- _Task prompt_
Leaving out all pictures, write out word for word the lines from the one containing "Open the comment speech bubble icon" to the end of the data below.

Saved entries:
§

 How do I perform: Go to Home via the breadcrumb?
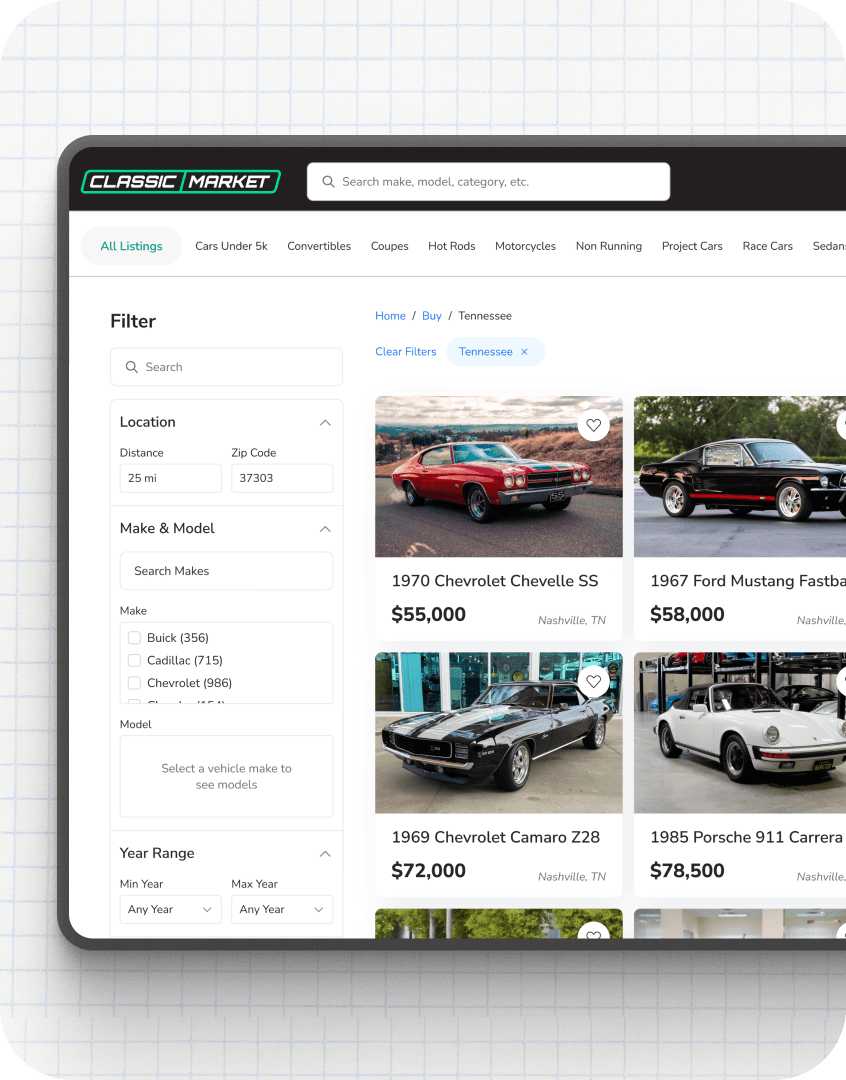click(390, 316)
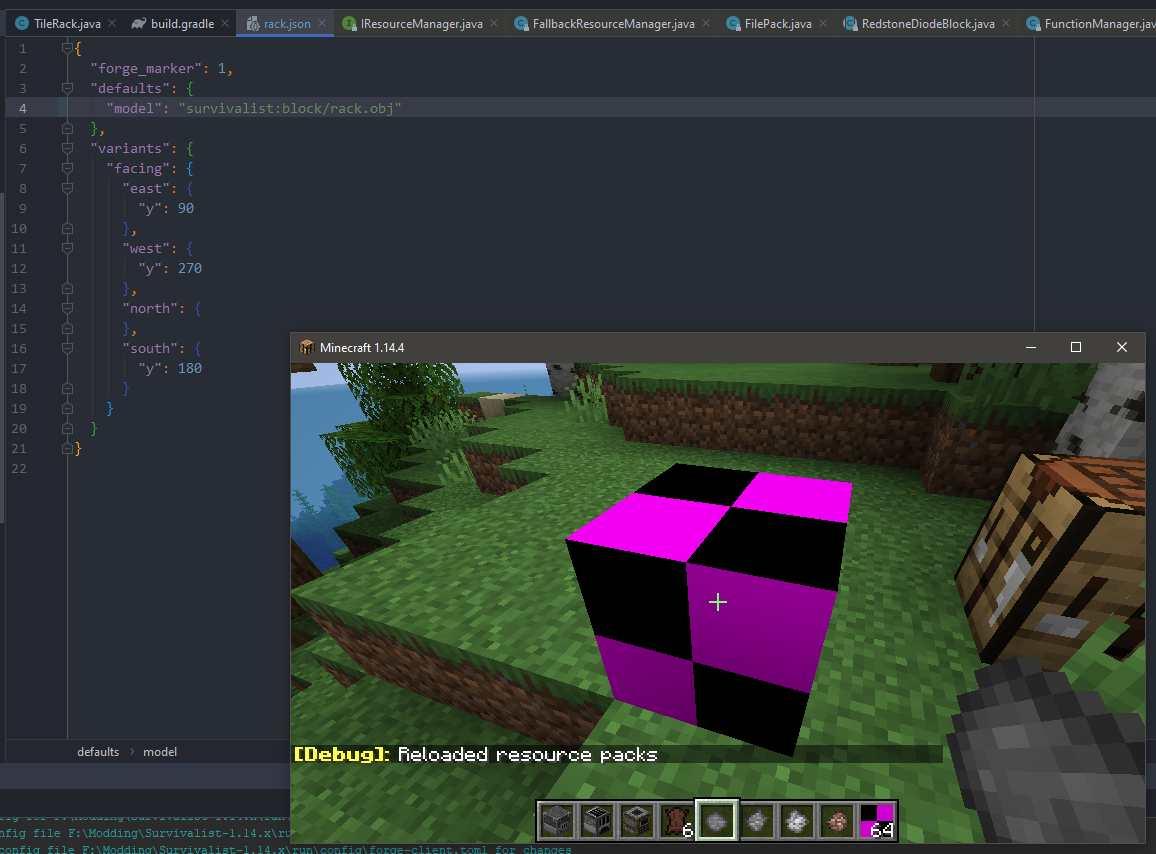This screenshot has height=854, width=1156.
Task: Click the "model" breadcrumb below the editor
Action: tap(160, 751)
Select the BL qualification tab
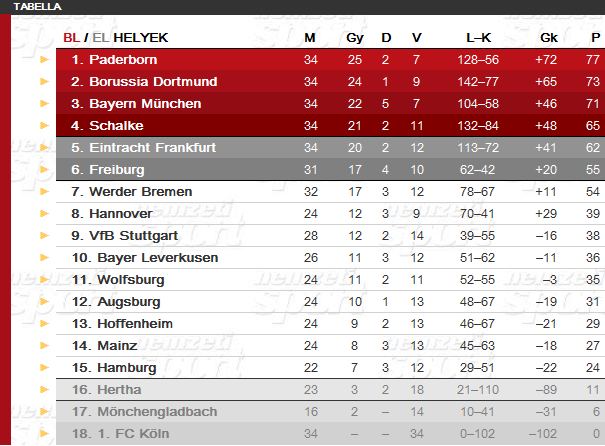Screen dimensions: 605x446 (x=72, y=38)
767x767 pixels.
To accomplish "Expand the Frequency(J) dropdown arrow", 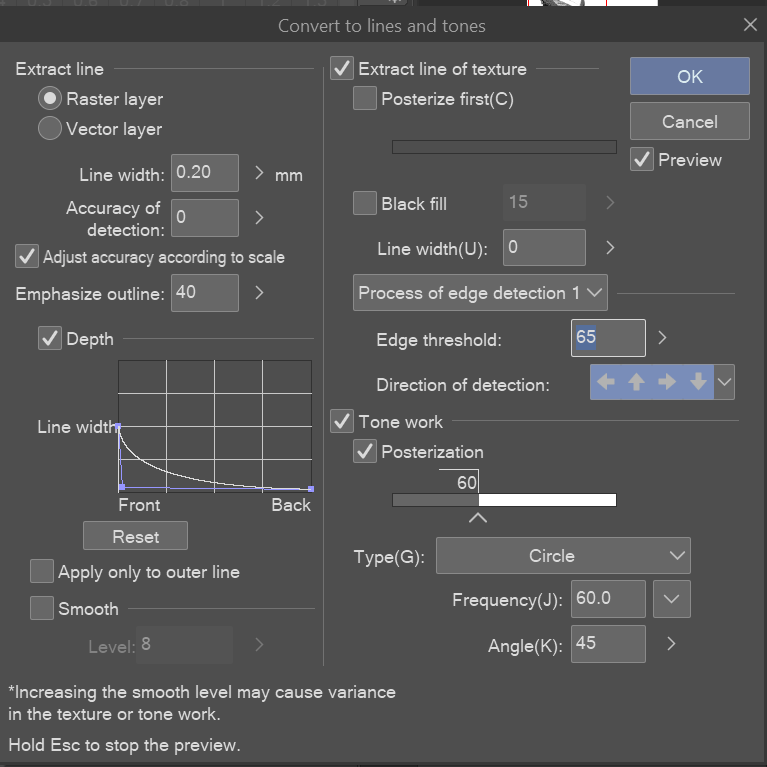I will point(671,599).
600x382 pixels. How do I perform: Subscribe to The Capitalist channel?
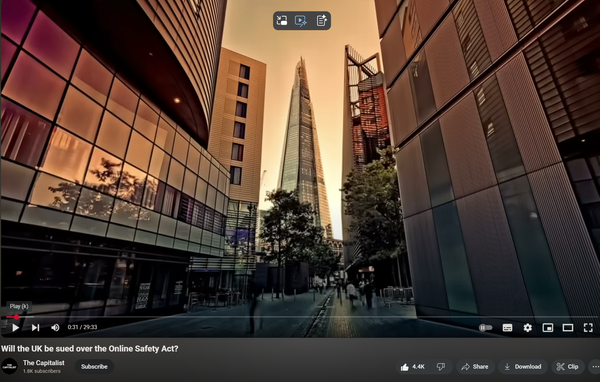click(x=94, y=367)
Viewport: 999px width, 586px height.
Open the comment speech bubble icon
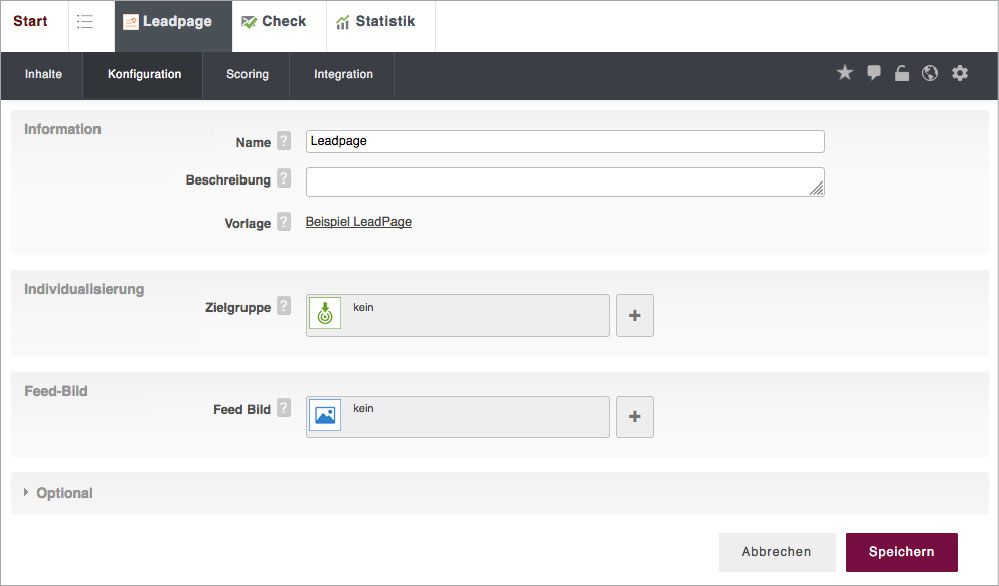[874, 73]
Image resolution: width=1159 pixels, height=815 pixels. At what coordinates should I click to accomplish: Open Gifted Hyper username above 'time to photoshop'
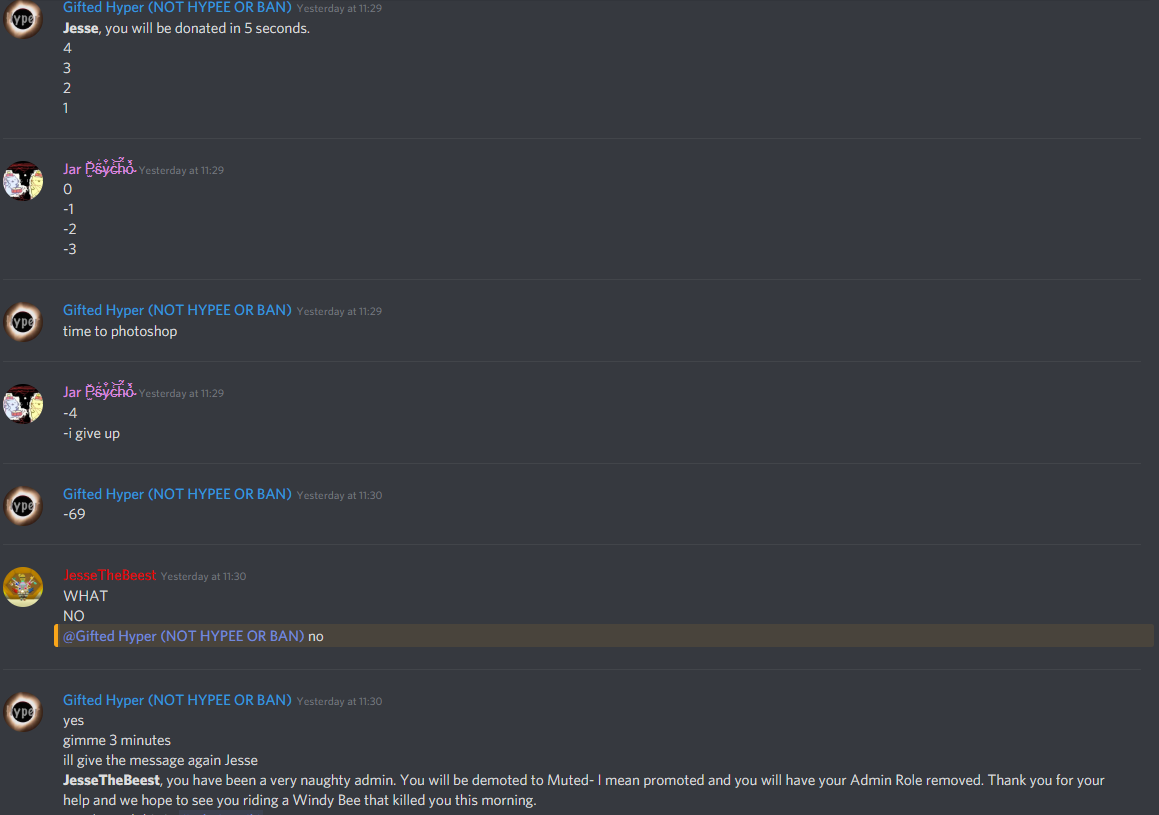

§

- _Response to this task_
Open the comment speech bubble icon
[874, 73]
Image resolution: width=1159 pixels, height=815 pixels. At what coordinates should I click to accomplish: Open Gifted Hyper username above 'time to photoshop'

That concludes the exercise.